Aquella noche acamparon temprano, tras bajar de una colina y llegar al borde de un pantano verdoso. A la luz verde grisácea, el terreno que tenían por delante parecía sólido, pero si hubieran intentado atravesarlo, los caballos se habrían hundido hasta la cruz. Tuvieron que dar un rodeo y abrirse camino por un suelo más firme.
—No importa —los tranquilizó Crabb—. Volveremos a subir a la colina y bajaremos por otro lado.
Al día siguiente sucedió lo mismo. Cabalgaron entre pinos y ciénagas, bajo cielos oscuros y lluvias intermitentes, junto a pozos, cuevas y ruinas de antiguas fortalezas con las piedras ennegrecidas por el moho. Cada montón de escombros tenía su historia, y Dick
el Ágil
se las contó todas. Si se le daba crédito, los hombres de Punta Zarpa Rota habían regado los pinos con sangre. A Brienne se le estaba acabando la paciencia.
—¿Cuánto queda? —preguntó al final con tono brusco—. A estas alturas, ya debemos de haber visto hasta el último árbol de Punta Zarpa Rota.

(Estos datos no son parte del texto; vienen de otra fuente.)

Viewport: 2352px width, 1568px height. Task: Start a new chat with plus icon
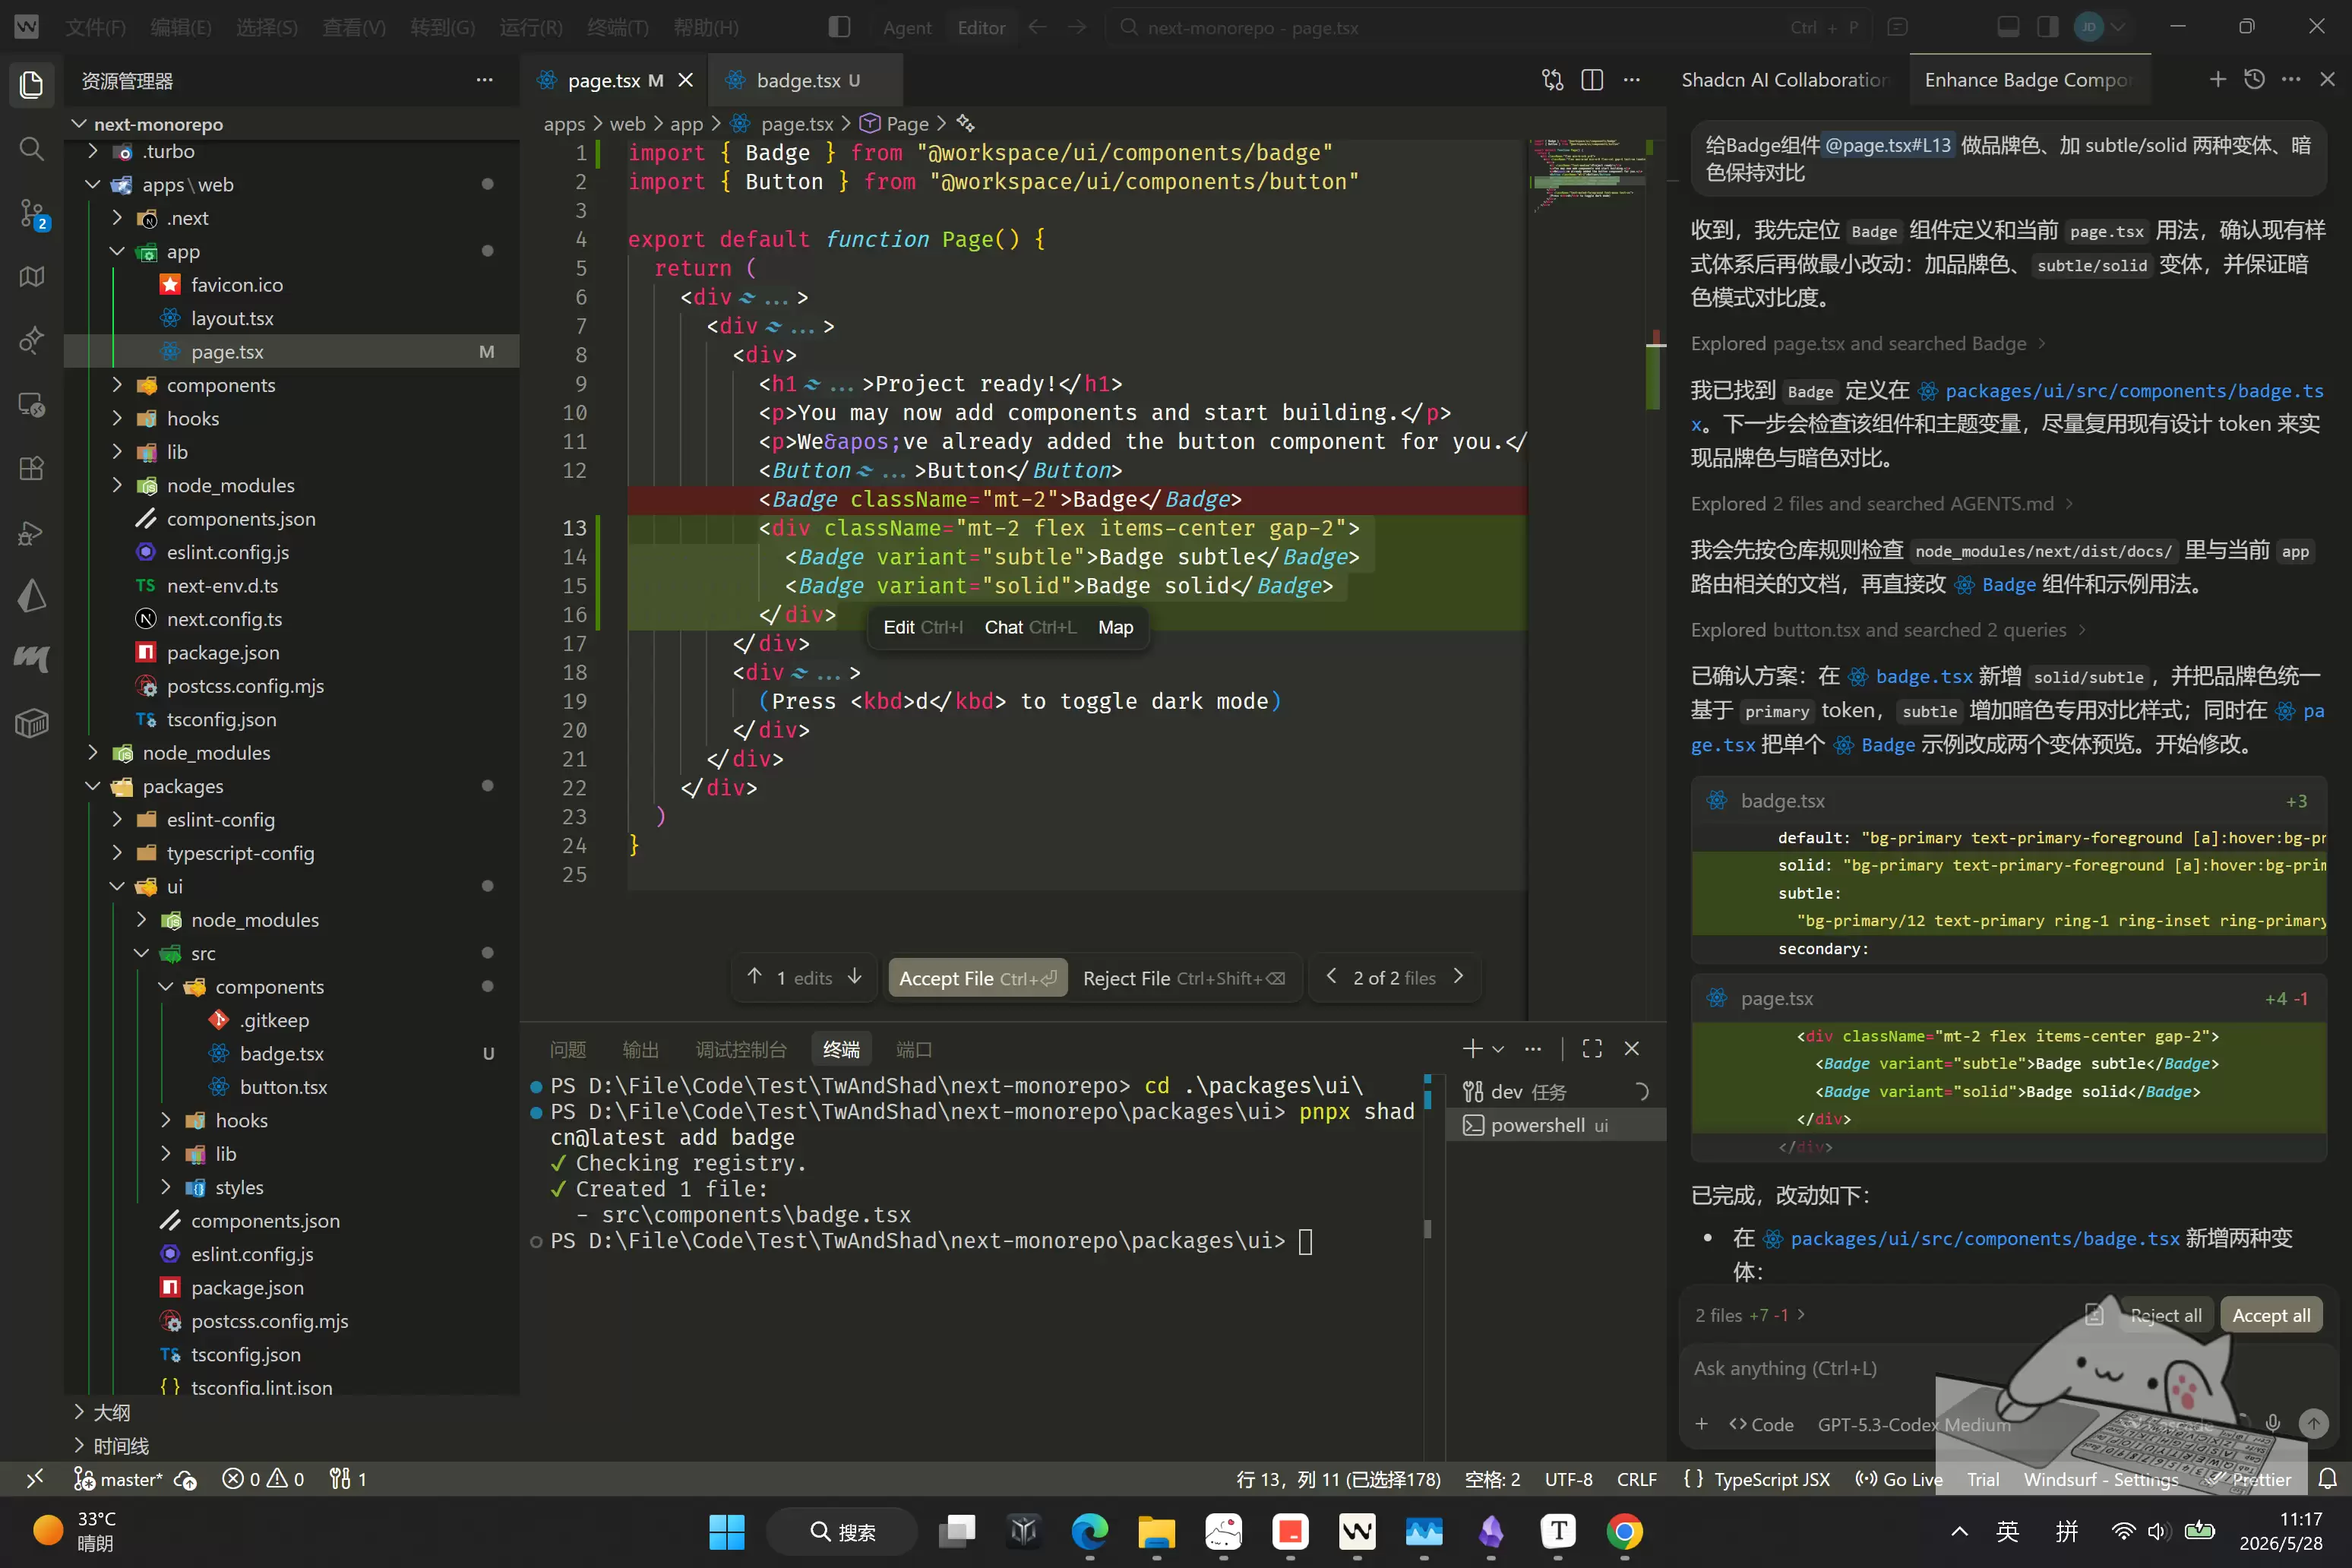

—Ni mucho menos —replicó Crabb—. Pero estamos cerca. Mirad: el bosque es cada vez menos espeso. Nos acercamos al mar Angosto.
«Seguro que el bufón que prometió mostrarme será mi reflejo en un estanque», pensó Brienne, pero no tenía sentido dar la vuelta después de llegar tan lejos. Aun así, no podía negar que estaba muerta de cansancio. Tenía los muslos rígidos como el hierro de tanto montar, y en los últimos días apenas había dormido cuatro horas cada noche, mientras Podrick montaba guardia. Si Dick
el Ágil
iba a intentar matarlos, sería allí, sin duda, en el terreno que mejor conocía. Tal vez los llevara a alguna guarida de ladrones donde hubiera gentuza tan traicionera como él. O quizá los estuviera guiando en círculos para dar tiempo a que aquel jinete los alcanzara. No habían visto rastro de él desde que dejaron atrás el castillo de Lord Brune, pero eso no quería decir que hubiera desistido de darles caza.